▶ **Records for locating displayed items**
- - -

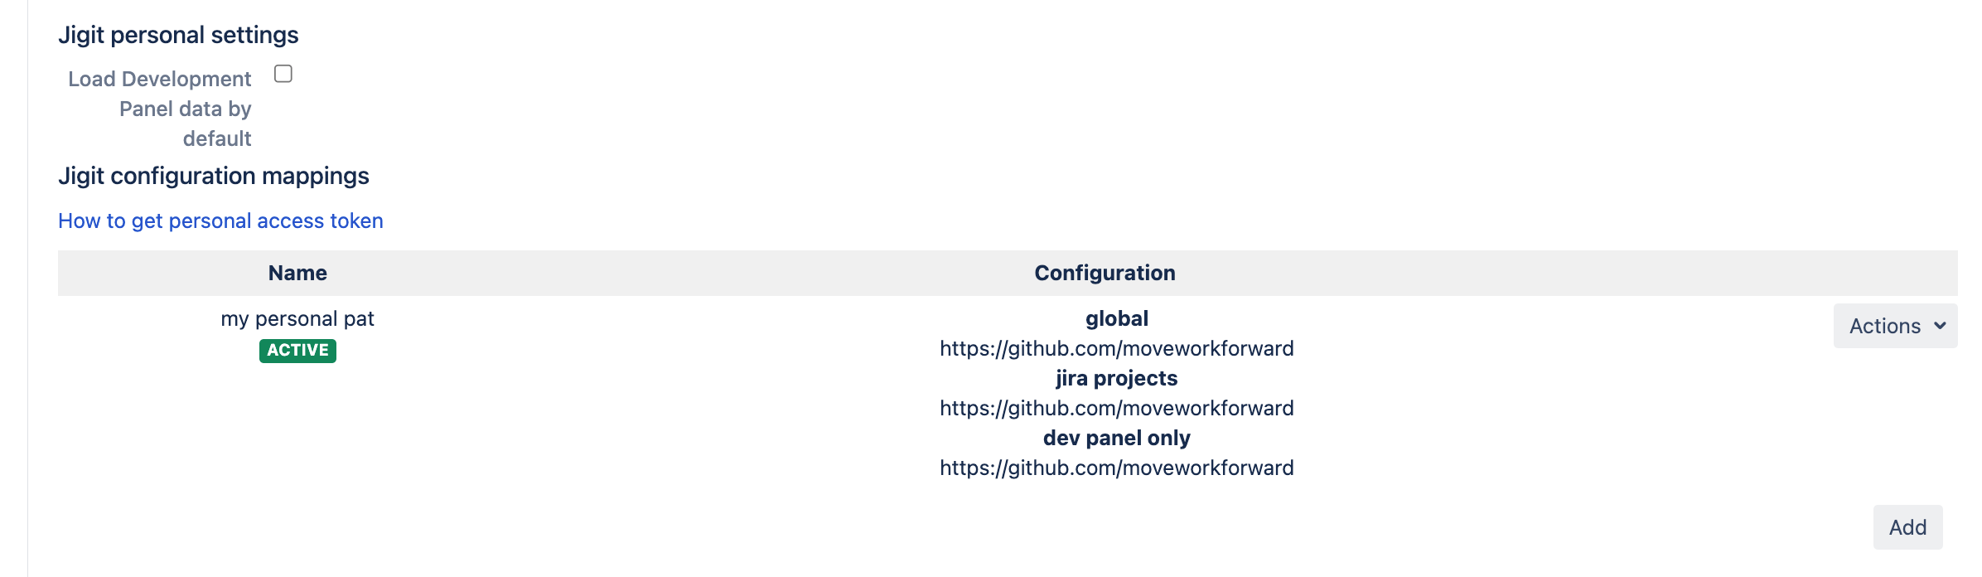Click the Configuration column header
The width and height of the screenshot is (1982, 577).
tap(1105, 274)

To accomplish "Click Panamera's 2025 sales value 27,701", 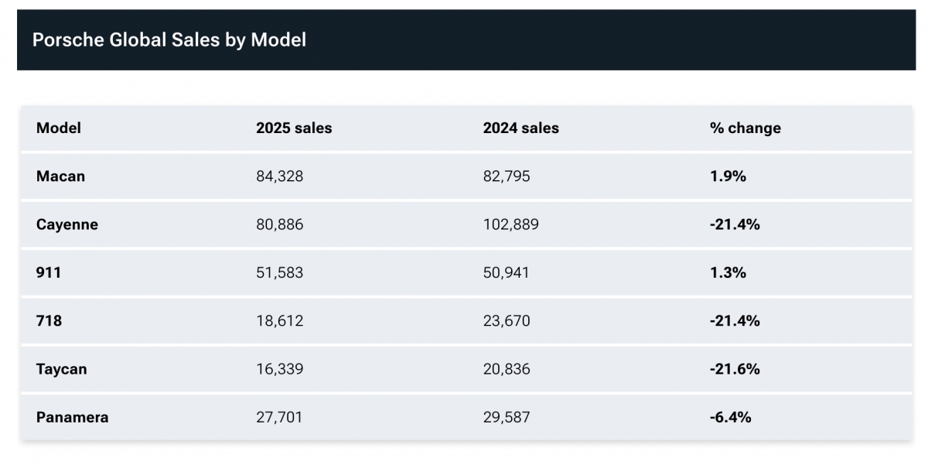I will (x=279, y=418).
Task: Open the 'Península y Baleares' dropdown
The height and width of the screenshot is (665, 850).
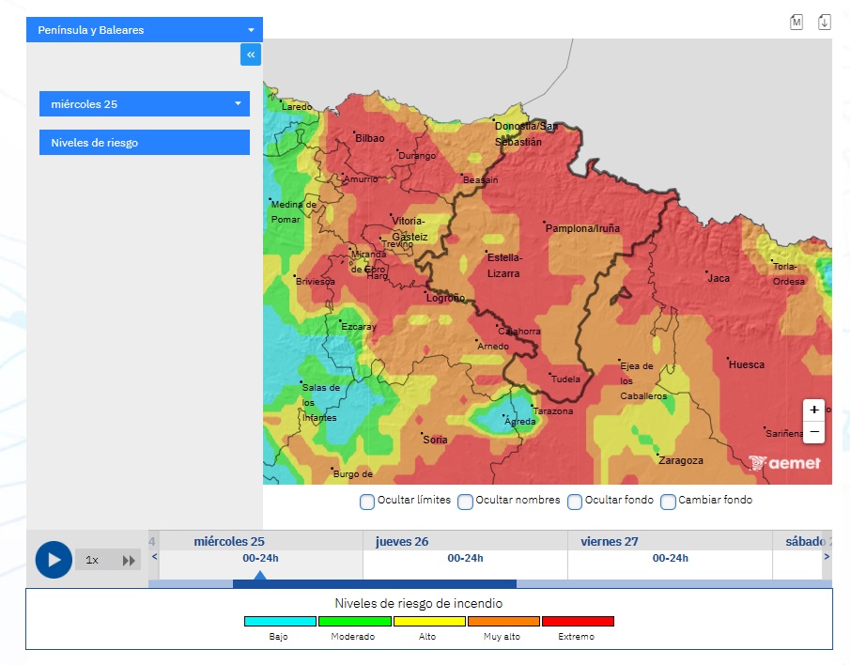Action: pos(144,29)
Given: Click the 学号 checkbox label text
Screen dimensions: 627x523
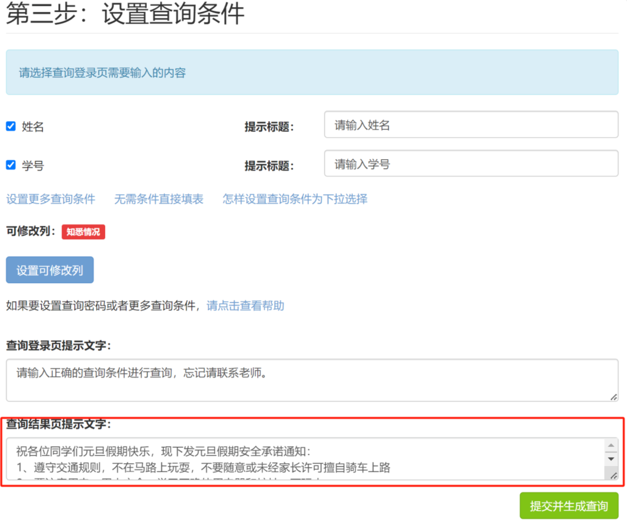Looking at the screenshot, I should (x=32, y=166).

- - -

▶ **Work instructions**
Repeat the stretch of lines from the one containing "Given: Click the 学号 checkbox label text" through the end of the records. Leave out the pictures.

▶ **The answer**
Given: Click the 学号 checkbox label text
Screen dimensions: 627x523
Looking at the screenshot, I should (x=32, y=166).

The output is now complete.